Even this is a little fuzzy, but I do not believe this can
be construed as requiring an actual read of `b' after assigning
to it (how long after the assignment should the read occur?),
but as a shorthand way to say that the result is the value
assigned to the `b'.

Your friend seems to think `a = b = 1;' is equivalent
to `b = 1; a = b;', with the possiblity that `b' might be
modified between the two assignments.
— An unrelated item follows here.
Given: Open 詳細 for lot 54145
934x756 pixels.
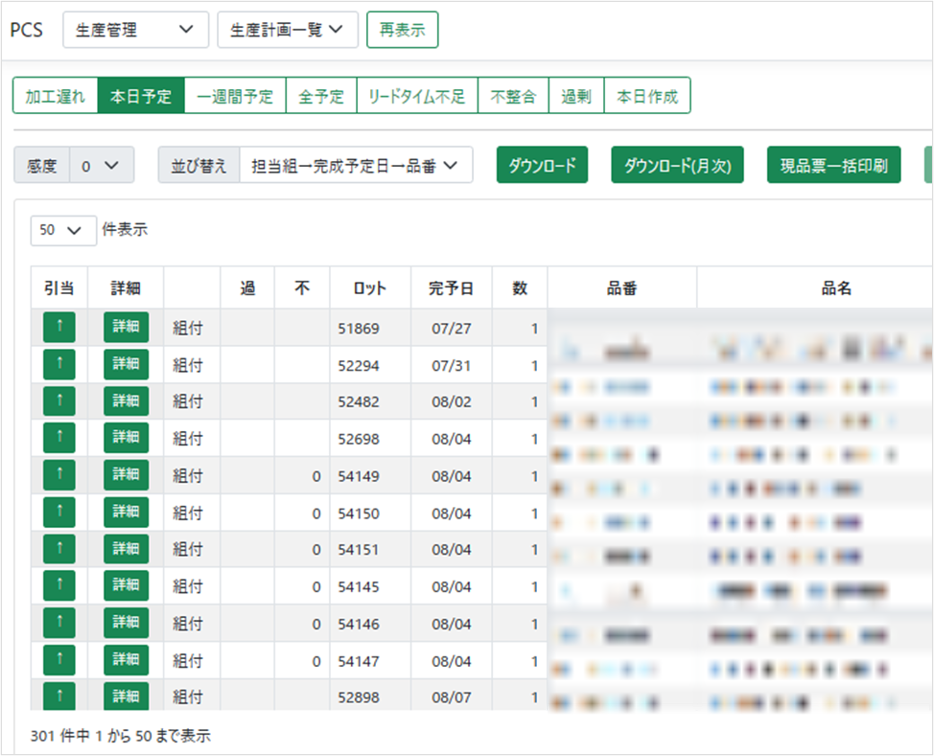Looking at the screenshot, I should click(126, 586).
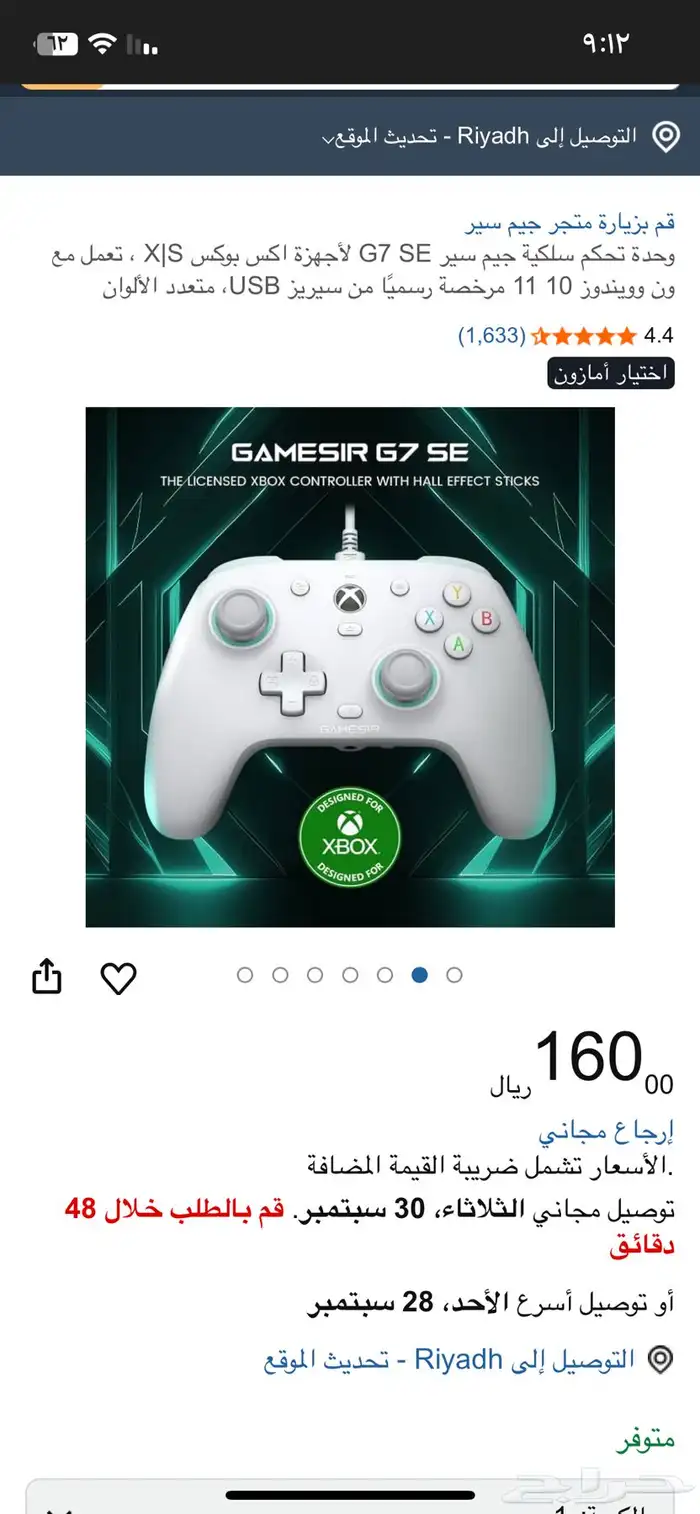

Instead, I think
he should read it as `a = (b = 1);', emphasizing that `a'
is set to the result of the assignment expression `b = 1',
and that this is `1' converted to the type of `b'. So the
compiler is justified in producing the same bytecode as
for `b = 1; a = 1;', because the value of `b = 1' is 1.

I had to re-read your explanation and the appropriate sections of the
JLS 3 or 4 times, but I think I got it now, and what you say makes sense.
Thanks.

- Oliver
 
M

Monique Y. Mudama

Software might intentionally be using the fact that "a" should
contain the rounded value, and would behave incorrectly if they
got the higher-precision value.

I'm sorry; somehow I completely glossed over the mixing of double and
float in your description. That obviously makes a difference.
 
R

Roedy Green

a=b=c means a=(b=c)

that sort of code is begging for trouble. It confuses maintenance
programmers and attracts implementation bugs since it is not obvious
how it should behave. Only lawyers can decide.